Count the lines among the items below that contain the word "Viewport", treating uppercase and lowercase as different, and give only the number.
>> begin GIVEN RECORDS
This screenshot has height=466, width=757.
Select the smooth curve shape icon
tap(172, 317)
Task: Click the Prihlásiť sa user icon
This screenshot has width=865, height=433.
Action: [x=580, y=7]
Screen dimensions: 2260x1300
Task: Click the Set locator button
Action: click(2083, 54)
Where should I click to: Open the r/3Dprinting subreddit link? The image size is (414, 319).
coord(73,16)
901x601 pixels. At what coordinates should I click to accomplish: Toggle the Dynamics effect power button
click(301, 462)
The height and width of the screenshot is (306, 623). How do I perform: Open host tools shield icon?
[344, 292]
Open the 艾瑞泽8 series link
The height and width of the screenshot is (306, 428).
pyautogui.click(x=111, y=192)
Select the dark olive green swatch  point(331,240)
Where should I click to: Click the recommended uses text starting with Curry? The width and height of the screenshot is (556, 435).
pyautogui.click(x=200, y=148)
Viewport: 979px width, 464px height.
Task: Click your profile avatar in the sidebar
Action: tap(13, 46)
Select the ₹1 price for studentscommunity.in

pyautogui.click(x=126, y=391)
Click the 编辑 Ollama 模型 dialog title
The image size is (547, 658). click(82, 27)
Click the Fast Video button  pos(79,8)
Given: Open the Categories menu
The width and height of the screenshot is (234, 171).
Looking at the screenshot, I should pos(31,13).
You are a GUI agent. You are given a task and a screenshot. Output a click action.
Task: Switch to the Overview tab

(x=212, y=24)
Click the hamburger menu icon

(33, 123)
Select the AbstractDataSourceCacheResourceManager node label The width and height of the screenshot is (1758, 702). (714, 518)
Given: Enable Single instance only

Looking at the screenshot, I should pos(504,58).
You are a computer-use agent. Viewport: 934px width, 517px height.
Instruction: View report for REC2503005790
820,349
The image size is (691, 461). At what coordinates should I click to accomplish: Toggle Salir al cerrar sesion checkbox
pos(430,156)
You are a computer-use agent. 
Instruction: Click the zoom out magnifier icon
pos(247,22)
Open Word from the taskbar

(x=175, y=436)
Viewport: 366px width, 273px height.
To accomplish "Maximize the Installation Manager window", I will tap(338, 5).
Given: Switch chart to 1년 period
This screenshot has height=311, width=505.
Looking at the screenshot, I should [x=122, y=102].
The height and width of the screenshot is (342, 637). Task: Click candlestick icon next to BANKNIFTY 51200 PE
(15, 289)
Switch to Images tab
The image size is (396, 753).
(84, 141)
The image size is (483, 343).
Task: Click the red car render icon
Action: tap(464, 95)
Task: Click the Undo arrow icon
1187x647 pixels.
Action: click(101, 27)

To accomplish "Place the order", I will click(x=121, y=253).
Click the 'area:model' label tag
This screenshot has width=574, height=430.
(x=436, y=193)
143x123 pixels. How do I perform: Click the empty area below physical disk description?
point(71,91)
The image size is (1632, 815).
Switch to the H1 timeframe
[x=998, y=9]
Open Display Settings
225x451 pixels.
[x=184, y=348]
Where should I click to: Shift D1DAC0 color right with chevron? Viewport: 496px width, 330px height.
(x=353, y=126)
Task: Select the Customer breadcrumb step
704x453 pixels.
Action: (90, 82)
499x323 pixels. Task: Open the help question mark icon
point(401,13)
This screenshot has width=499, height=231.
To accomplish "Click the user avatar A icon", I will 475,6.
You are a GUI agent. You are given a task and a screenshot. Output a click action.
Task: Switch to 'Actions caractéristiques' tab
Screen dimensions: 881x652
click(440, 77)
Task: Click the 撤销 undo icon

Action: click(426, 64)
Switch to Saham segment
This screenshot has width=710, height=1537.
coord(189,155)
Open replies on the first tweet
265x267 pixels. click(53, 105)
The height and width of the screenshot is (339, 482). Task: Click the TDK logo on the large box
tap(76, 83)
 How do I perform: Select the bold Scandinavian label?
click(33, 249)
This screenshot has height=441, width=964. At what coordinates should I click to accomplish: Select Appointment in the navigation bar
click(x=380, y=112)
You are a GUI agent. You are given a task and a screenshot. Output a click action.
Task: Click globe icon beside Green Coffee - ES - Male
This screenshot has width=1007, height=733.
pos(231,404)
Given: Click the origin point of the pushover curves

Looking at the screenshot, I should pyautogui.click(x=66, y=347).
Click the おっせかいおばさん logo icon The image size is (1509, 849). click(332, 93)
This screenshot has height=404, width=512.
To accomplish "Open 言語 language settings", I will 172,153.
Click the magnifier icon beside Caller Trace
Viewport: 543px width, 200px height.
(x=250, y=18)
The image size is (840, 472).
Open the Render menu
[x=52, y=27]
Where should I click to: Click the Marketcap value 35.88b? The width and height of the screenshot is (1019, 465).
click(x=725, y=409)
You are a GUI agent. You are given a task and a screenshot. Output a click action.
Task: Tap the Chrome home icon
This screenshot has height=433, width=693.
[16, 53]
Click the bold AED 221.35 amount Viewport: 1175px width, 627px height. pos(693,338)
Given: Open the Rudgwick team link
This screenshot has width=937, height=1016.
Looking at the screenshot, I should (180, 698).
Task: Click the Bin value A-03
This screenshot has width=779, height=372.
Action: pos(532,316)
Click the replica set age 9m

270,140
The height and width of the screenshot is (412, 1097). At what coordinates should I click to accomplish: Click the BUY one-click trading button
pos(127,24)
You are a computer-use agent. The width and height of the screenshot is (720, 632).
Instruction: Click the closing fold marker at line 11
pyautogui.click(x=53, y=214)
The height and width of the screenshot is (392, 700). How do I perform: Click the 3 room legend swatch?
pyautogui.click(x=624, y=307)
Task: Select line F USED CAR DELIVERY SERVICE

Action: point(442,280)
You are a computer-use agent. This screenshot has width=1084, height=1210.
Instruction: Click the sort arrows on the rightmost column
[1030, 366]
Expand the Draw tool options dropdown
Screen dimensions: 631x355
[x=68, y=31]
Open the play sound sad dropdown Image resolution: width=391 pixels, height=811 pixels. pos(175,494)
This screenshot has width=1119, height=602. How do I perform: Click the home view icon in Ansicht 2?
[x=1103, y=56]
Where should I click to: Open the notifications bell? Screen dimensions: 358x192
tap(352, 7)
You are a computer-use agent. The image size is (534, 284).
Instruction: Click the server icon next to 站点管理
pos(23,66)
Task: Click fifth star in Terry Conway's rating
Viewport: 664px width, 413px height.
>> end GIVEN RECORDS
▶ [ANSWER TO THE PROBLEM]: 7